Risk and Risk Management Process

Risk and Risk Management Process


This essay aims to study the current risk management process on multi-projects and project portfolios undertaken in an enterprise, aiming to identify areas of desire to extend studies and improve existing guides. The paper utilizes recent publications on multi-project and project portfolios. The study indicates that the project risk management process is a more studied topic than program and portfolio risk management processes, in which precisely documented approaches are extremely challenging to find. The evaluation also indicates the necessity to incorporate improved tools to execute a consistent monitoring and management procedure. Incorporating a risk strategy is significant in analyzing the multi-projects or portfolio features that interact amongst outcomes and the susceptibility to risks.

1(a). Literature Review

The management of portfolio risk involves taking on the appropriate level of risk in the hope of achieving an equivalent or more significant return. Management of risks and potential threats that may affect a project are the primary concerns of project and program risk management, which focuses on locating, assessing, and mitigating those risks and potential threats (Bushuyev and Verenych, 2018). In an institution dominated by projects, there is no place for the failure of projects. Fears and risks about a program or project are typically unique to that program or project. However, portfolios concentrate on the totality of the projects and programs, taking into consideration the economic return of the portfolio, how well it aligns with the overall organizational objectives and priorities, and how well it strikes a balance between the projects and programs it contains.

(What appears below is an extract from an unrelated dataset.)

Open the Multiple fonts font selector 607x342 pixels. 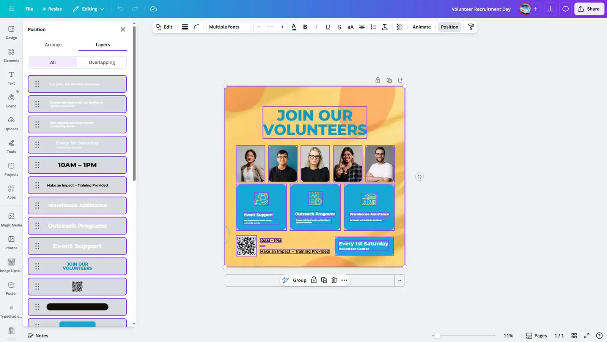click(229, 27)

Given the inherent irregularities of projects, Sedlmayer (2018) argues that portfolio risk management is more challenging than project and program risk management. There is no specific formula that applies to an entire portfolio. What works for one part might not even work for the other. There’s a rising demand to incorporate a strategic point of view into project risk management approaches to account for an organization’s holistic viewpoints. Willumsen et al., 2019 state that a project cannot exist in isolation; it must be addressed within an organization that connects it to programs, project portfolios, and strategic objectives.

Research by Mortlock et al. (2021) argues that applying risk management in project management requires analyzing the interplay between the goal of the projects and the project variables. These factors, such as cost resources and other elements, exhibit dynamic characteristics and fluctuating uncertainties. As a result, the accomplishment of the goal, which is strongly dependent on these factors, is likewise questionable. Delay in deciding, the decision’s complexity, and a loss of control during the experimental stages are additional elements that contribute to project uncertainty and influence its variation. It’s good to note that the unpredictability of a project in a stable situation is greater at the beginning and decreases as the project develops due to planning and the appropriate making.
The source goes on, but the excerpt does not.